Deep learning-based assessment of paraspinal muscle degeneration and its relationships to muscle function and disability outcomes in chronic low back pain: a prospective study.
Authors
Affiliations (9)
Affiliations (9)
- 7T Magnetic Resonance Translational Medicine Research Center, Department of Radiology, Southwest Hospital, Army Medical University (Third Military Medical University), Chongqing, China.
- School of Mechanical and Electrical Engineering, University of Electronic Science and Technology of China, Chengdu, China.
- Department of Rehabilitation, Southwest Hospital, Army Medical University (Third Military Medical University), Chongqing, China.
- Department of Orthopedics, Southwest Hospital, Army Medical University (Third Military Medical University), Chongqing, China.
- Department of Orthopedics, The 958th Hospital of the People's Liberation Army, Chongqing, China.
- MR Research Collaboration Team, Siemens Healthineers Ltd, Guangzhou, China.
- 7T Magnetic Resonance Translational Medicine Research Center, Department of Radiology, Southwest Hospital, Army Medical University (Third Military Medical University), Chongqing, China. [email protected].
- School of Mechanical and Electrical Engineering, University of Electronic Science and Technology of China, Chengdu, China. [email protected].

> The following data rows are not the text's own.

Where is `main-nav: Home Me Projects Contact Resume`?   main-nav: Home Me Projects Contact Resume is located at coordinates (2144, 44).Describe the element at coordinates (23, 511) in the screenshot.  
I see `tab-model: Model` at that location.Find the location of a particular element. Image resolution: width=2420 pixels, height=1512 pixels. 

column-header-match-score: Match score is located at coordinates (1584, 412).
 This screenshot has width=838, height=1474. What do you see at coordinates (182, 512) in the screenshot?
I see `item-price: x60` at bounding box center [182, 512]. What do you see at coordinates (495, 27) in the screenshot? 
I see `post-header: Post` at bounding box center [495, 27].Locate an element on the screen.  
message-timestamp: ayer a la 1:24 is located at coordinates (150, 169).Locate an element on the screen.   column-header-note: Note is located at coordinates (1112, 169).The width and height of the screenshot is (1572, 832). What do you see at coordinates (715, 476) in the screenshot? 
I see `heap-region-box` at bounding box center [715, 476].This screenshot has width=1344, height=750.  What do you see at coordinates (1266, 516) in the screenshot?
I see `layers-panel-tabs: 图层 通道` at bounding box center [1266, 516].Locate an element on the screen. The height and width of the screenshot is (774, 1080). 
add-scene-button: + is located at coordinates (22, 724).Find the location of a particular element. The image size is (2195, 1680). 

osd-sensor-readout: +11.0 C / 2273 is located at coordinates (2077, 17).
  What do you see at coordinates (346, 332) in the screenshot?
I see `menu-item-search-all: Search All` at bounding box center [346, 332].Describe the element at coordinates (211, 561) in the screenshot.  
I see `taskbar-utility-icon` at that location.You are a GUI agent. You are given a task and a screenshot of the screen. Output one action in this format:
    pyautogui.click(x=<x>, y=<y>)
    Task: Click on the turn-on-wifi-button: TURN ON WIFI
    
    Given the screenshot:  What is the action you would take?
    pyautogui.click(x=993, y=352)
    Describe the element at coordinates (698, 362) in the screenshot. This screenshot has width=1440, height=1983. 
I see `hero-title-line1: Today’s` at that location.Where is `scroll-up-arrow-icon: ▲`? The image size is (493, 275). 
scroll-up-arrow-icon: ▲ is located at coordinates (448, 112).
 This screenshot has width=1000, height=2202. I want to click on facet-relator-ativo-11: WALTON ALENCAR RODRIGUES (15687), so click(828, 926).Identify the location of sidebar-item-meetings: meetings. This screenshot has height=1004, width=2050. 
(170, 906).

- 7T Magnetic Resonance Translational Medicine Research Center, Department of Radiology, Southwest Hospital, Army Medical University (Third Military Medical University), Chongqing, China. [email protected].
Abstract
To investigate deep-learning (DL) model accuracy in quantifying multifidus (MF) and erector spinae (ES) fat fraction (FF) compared to Dixon MRI, and to explore the indirect effect of muscle function between muscle degeneration and disability outcomes in chronic low back pain (CLBP). 96 CLBP and 86 healthy participants underwent 3 T MRI, muscle function assessment, Oswestry Disability Index (ODI), Roland-Morris Disability Questionnaire (RMDQ), and Short Form 36-Health Survey (SF-36). A DL-Otsu thresholding model quantified muscle FF and functional muscle volume from 3D T2_WI images, validated against Dixon-FF. Lin's concordance correlation coefficient (CCC), Bland-Altman, and Passing-Bablok analyses assessed the concordance between Otsu-FF and Dixon-FF. Partial correlations and mediation analysis examined associations among muscle degeneration, muscle function, and disability outcomes. Otsu-FF showed agreement with Dixon-FF (MF: CCC = 0.96, 95% CI: 0.95, 0.97; ES: CCC = 0.95, 95% CI: 0.94, 0.96; bias: MF = 0.009; ES = 0.021). Partial correlations revealed MF and ES FF correlated with disability scores (ODI/RMDQ: r = 0.25 to 0.49; SF-36: r = -0.42, -0.28, p < 0.01). Muscle endurance negatively correlated with ODI (r = -0.57, 95% CI: -0.65, -0.45) and RMDQ (r = -0.49, 95% CI: -0.61, -0.35), positively with SF-36 (r = 0.51, 95% CI: 0.38, 0.63) (p < 0.01). Muscle endurance showed indirect effects on associations between muscle FF and disability outcomes (mediation proportion: 27.12% to 100%). DL method accurately quantified muscle FF, closely matching Dixon results. Muscle FF correlated with disability outcomes in CLBP, with muscle endurance demonstrating a statistically indirect association within this relationship. Question What are the associations between the deep learning-derived paraspinal muscle degeneration index, muscle function, and lumbar disability outcomes among patients with chronic low back pain? Findings In chronic low back pain, deep learning-quantified higher fat fraction of paraspinal muscles correlated with worse lumbar disability outcomes, with muscle endurance demonstrating an indirect effect in this association. Clinical relevance Incorporating the fat fraction of multifidus and erector spinae muscles and muscle endurance assessment is helpful for targeting rehabilitation training in chronic low back pain, improving disability outcomes.